***** Data records
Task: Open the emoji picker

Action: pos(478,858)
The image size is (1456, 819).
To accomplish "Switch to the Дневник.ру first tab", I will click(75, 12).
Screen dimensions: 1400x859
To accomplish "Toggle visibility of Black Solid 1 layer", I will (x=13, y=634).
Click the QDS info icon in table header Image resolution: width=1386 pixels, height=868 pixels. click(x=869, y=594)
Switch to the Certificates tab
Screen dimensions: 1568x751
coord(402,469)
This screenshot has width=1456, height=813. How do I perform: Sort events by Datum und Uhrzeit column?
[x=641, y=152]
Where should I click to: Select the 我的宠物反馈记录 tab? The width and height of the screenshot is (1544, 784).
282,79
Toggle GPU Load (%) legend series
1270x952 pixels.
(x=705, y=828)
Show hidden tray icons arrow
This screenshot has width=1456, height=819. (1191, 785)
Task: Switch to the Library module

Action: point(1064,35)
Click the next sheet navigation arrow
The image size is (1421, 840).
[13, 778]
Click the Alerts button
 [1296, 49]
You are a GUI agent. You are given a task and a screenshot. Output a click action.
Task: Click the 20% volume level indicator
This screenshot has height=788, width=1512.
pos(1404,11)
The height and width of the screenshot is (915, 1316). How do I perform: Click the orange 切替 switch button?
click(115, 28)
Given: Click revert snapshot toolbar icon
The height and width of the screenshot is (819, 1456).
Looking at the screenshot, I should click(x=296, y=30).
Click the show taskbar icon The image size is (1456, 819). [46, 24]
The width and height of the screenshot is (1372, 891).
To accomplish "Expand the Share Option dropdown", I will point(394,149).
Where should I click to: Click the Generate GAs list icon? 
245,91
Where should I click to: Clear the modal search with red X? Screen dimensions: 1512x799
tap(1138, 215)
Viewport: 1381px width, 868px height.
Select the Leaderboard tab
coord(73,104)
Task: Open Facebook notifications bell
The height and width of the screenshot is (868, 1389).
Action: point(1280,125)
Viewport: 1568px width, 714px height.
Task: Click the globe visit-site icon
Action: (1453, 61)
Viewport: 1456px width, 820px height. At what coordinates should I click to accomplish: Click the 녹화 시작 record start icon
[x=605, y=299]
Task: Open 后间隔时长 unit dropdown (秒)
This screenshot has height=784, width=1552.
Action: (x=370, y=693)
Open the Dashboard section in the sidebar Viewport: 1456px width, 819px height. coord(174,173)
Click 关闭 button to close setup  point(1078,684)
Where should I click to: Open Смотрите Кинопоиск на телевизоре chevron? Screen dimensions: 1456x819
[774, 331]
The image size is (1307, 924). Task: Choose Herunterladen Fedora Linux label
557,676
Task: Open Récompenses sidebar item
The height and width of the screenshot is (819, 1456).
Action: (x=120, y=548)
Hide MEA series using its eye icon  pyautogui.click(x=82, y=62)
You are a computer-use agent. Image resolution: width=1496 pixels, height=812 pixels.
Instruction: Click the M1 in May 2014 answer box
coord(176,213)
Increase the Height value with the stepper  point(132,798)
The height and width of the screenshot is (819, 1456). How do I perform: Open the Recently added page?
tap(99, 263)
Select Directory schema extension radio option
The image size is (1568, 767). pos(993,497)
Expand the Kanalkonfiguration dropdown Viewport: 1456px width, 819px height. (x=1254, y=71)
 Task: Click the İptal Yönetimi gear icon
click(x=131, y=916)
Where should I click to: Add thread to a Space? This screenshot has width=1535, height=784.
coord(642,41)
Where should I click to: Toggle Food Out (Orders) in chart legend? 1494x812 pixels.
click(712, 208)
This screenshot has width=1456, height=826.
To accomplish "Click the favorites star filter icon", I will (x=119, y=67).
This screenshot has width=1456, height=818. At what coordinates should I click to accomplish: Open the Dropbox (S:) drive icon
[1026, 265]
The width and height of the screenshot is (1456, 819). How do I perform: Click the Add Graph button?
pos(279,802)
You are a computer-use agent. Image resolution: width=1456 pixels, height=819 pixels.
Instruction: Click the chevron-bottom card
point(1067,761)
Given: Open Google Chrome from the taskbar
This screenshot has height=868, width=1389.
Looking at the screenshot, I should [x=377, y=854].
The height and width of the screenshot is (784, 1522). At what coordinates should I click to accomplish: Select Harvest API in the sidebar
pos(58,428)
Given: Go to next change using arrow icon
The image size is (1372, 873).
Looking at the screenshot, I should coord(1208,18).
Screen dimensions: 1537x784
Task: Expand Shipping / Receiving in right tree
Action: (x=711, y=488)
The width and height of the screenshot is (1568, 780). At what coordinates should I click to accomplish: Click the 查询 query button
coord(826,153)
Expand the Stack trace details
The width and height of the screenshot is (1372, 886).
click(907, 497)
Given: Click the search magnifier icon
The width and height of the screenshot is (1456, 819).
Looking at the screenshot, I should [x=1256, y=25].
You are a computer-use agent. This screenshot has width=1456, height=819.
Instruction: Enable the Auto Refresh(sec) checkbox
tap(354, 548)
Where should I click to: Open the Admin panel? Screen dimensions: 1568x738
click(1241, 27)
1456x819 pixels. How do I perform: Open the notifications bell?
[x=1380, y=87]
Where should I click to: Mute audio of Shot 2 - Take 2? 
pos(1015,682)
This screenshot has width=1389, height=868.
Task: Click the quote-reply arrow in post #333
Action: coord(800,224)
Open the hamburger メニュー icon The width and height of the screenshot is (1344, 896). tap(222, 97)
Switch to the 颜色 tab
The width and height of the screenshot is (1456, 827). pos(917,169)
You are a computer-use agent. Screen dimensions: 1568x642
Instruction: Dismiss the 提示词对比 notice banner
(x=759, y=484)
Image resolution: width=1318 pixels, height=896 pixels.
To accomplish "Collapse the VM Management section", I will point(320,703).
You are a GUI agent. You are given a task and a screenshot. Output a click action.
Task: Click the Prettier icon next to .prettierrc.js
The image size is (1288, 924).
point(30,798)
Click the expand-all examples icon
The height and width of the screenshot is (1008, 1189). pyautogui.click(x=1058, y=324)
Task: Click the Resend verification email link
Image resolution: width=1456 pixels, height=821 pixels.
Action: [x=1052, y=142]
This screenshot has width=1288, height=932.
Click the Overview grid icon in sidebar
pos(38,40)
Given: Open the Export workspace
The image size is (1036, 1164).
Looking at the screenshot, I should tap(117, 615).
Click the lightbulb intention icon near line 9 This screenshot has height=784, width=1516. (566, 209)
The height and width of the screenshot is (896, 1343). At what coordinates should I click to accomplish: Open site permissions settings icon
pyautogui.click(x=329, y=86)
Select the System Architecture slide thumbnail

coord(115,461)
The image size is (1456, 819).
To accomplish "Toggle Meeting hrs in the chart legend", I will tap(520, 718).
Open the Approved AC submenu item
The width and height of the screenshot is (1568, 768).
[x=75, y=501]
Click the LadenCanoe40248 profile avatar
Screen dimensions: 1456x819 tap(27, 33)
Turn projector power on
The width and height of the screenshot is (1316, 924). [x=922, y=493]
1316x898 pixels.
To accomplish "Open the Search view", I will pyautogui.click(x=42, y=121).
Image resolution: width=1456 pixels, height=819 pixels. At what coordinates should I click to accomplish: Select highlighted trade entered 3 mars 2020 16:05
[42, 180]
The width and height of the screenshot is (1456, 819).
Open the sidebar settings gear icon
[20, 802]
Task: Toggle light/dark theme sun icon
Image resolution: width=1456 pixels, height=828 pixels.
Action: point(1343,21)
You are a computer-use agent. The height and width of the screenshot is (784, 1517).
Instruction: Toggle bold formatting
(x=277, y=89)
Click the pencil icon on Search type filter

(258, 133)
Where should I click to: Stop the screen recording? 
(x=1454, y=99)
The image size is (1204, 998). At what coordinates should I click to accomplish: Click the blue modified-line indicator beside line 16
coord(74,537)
**********
What to do
Write out the material exactly as given.

Answer
Task: Open the emoji picker

Action: pos(478,858)
The image size is (1456, 819).
To accomplish "Switch to the Дневник.ру first tab", I will click(75, 12).
Screen dimensions: 1400x859
To accomplish "Toggle visibility of Black Solid 1 layer", I will (x=13, y=634).
Click the QDS info icon in table header Image resolution: width=1386 pixels, height=868 pixels. click(x=869, y=594)
Switch to the Certificates tab
Screen dimensions: 1568x751
coord(402,469)
This screenshot has width=1456, height=813. How do I perform: Sort events by Datum und Uhrzeit column?
[x=641, y=152]
Where should I click to: Select the 我的宠物反馈记录 tab? The width and height of the screenshot is (1544, 784).
282,79
Toggle GPU Load (%) legend series
1270x952 pixels.
(x=705, y=828)
Show hidden tray icons arrow
This screenshot has width=1456, height=819. (1191, 785)
Task: Switch to the Library module

Action: point(1064,35)
Click the next sheet navigation arrow
The image size is (1421, 840).
[13, 778]
Click the Alerts button
 [1296, 49]
You are a GUI agent. You are given a task and a screenshot. Output a click action.
Task: Click the 20% volume level indicator
This screenshot has height=788, width=1512.
pos(1404,11)
The height and width of the screenshot is (915, 1316). How do I perform: Click the orange 切替 switch button?
click(115, 28)
Given: Click revert snapshot toolbar icon
The height and width of the screenshot is (819, 1456).
Looking at the screenshot, I should click(x=296, y=30).
Click the show taskbar icon The image size is (1456, 819). [46, 24]
The width and height of the screenshot is (1372, 891).
To accomplish "Expand the Share Option dropdown", I will point(394,149).
Where should I click to: Click the Generate GAs list icon? 
245,91
Where should I click to: Clear the modal search with red X? Screen dimensions: 1512x799
tap(1138, 215)
Viewport: 1381px width, 868px height.
Select the Leaderboard tab
coord(73,104)
Task: Open Facebook notifications bell
The height and width of the screenshot is (868, 1389).
Action: point(1280,125)
Viewport: 1568px width, 714px height.
Task: Click the globe visit-site icon
Action: (1453, 61)
Viewport: 1456px width, 820px height. At what coordinates should I click to accomplish: Click the 녹화 시작 record start icon
[x=605, y=299]
Task: Open 后间隔时长 unit dropdown (秒)
This screenshot has height=784, width=1552.
Action: (x=370, y=693)
Open the Dashboard section in the sidebar Viewport: 1456px width, 819px height. coord(174,173)
Click 关闭 button to close setup  point(1078,684)
Where should I click to: Open Смотрите Кинопоиск на телевизоре chevron? Screen dimensions: 1456x819
[774, 331]
The image size is (1307, 924). Task: Choose Herunterladen Fedora Linux label
557,676
Task: Open Récompenses sidebar item
The height and width of the screenshot is (819, 1456).
Action: (x=120, y=548)
Hide MEA series using its eye icon  pyautogui.click(x=82, y=62)
You are a computer-use agent. Image resolution: width=1496 pixels, height=812 pixels.
Instruction: Click the M1 in May 2014 answer box
coord(176,213)
Increase the Height value with the stepper  point(132,798)
The height and width of the screenshot is (819, 1456). How do I perform: Open the Recently added page?
tap(99, 263)
Select Directory schema extension radio option
The image size is (1568, 767). pos(993,497)
Expand the Kanalkonfiguration dropdown Viewport: 1456px width, 819px height. (x=1254, y=71)
 Task: Click the İptal Yönetimi gear icon
click(x=131, y=916)
Where should I click to: Add thread to a Space? This screenshot has width=1535, height=784.
coord(642,41)
Where should I click to: Toggle Food Out (Orders) in chart legend? 1494x812 pixels.
click(712, 208)
This screenshot has width=1456, height=826.
To accomplish "Click the favorites star filter icon", I will (x=119, y=67).
This screenshot has width=1456, height=818. At what coordinates should I click to accomplish: Open the Dropbox (S:) drive icon
[1026, 265]
The width and height of the screenshot is (1456, 819). How do I perform: Click the Add Graph button?
pos(279,802)
You are a computer-use agent. Image resolution: width=1456 pixels, height=819 pixels.
Instruction: Click the chevron-bottom card
point(1067,761)
Given: Open Google Chrome from the taskbar
This screenshot has height=868, width=1389.
Looking at the screenshot, I should [x=377, y=854].
The height and width of the screenshot is (784, 1522). At what coordinates should I click to accomplish: Select Harvest API in the sidebar
pos(58,428)
Given: Go to next change using arrow icon
The image size is (1372, 873).
Looking at the screenshot, I should coord(1208,18).
Screen dimensions: 1537x784
Task: Expand Shipping / Receiving in right tree
Action: (x=711, y=488)
The width and height of the screenshot is (1568, 780). At what coordinates should I click to accomplish: Click the 查询 query button
coord(826,153)
Expand the Stack trace details
The width and height of the screenshot is (1372, 886).
click(907, 497)
Given: Click the search magnifier icon
The width and height of the screenshot is (1456, 819).
Looking at the screenshot, I should [x=1256, y=25].
You are a computer-use agent. This screenshot has width=1456, height=819.
Instruction: Enable the Auto Refresh(sec) checkbox
tap(354, 548)
Where should I click to: Open the Admin panel? Screen dimensions: 1568x738
click(1241, 27)
1456x819 pixels. How do I perform: Open the notifications bell?
[x=1380, y=87]
Where should I click to: Mute audio of Shot 2 - Take 2? 
pos(1015,682)
This screenshot has width=1389, height=868.
Task: Click the quote-reply arrow in post #333
Action: coord(800,224)
Open the hamburger メニュー icon The width and height of the screenshot is (1344, 896). tap(222, 97)
Switch to the 颜色 tab
The width and height of the screenshot is (1456, 827). pos(917,169)
You are a computer-use agent. Screen dimensions: 1568x642
Instruction: Dismiss the 提示词对比 notice banner
(x=759, y=484)
Image resolution: width=1318 pixels, height=896 pixels.
To accomplish "Collapse the VM Management section", I will point(320,703).
You are a GUI agent. You are given a task and a screenshot. Output a click action.
Task: Click the Prettier icon next to .prettierrc.js
The image size is (1288, 924).
point(30,798)
Click the expand-all examples icon
The height and width of the screenshot is (1008, 1189). pyautogui.click(x=1058, y=324)
Task: Click the Resend verification email link
Image resolution: width=1456 pixels, height=821 pixels.
Action: [x=1052, y=142]
This screenshot has width=1288, height=932.
Click the Overview grid icon in sidebar
pos(38,40)
Given: Open the Export workspace
The image size is (1036, 1164).
Looking at the screenshot, I should tap(117, 615).
Click the lightbulb intention icon near line 9 This screenshot has height=784, width=1516. (566, 209)
The height and width of the screenshot is (896, 1343). At what coordinates should I click to accomplish: Open site permissions settings icon
pyautogui.click(x=329, y=86)
Select the System Architecture slide thumbnail

coord(115,461)
The image size is (1456, 819).
To accomplish "Toggle Meeting hrs in the chart legend", I will tap(520, 718).
Open the Approved AC submenu item
The width and height of the screenshot is (1568, 768).
[x=75, y=501]
Click the LadenCanoe40248 profile avatar
Screen dimensions: 1456x819 tap(27, 33)
Turn projector power on
The width and height of the screenshot is (1316, 924). [x=922, y=493]
1316x898 pixels.
To accomplish "Open the Search view", I will pyautogui.click(x=42, y=121).
Image resolution: width=1456 pixels, height=819 pixels. At what coordinates should I click to accomplish: Select highlighted trade entered 3 mars 2020 16:05
[42, 180]
The width and height of the screenshot is (1456, 819).
Open the sidebar settings gear icon
[20, 802]
Task: Toggle light/dark theme sun icon
Image resolution: width=1456 pixels, height=828 pixels.
Action: point(1343,21)
You are a computer-use agent. The height and width of the screenshot is (784, 1517).
Instruction: Toggle bold formatting
(x=277, y=89)
Click the pencil icon on Search type filter

(258, 133)
Where should I click to: Stop the screen recording? 
(x=1454, y=99)
The image size is (1204, 998). At what coordinates should I click to accomplish: Click the blue modified-line indicator beside line 16
coord(74,537)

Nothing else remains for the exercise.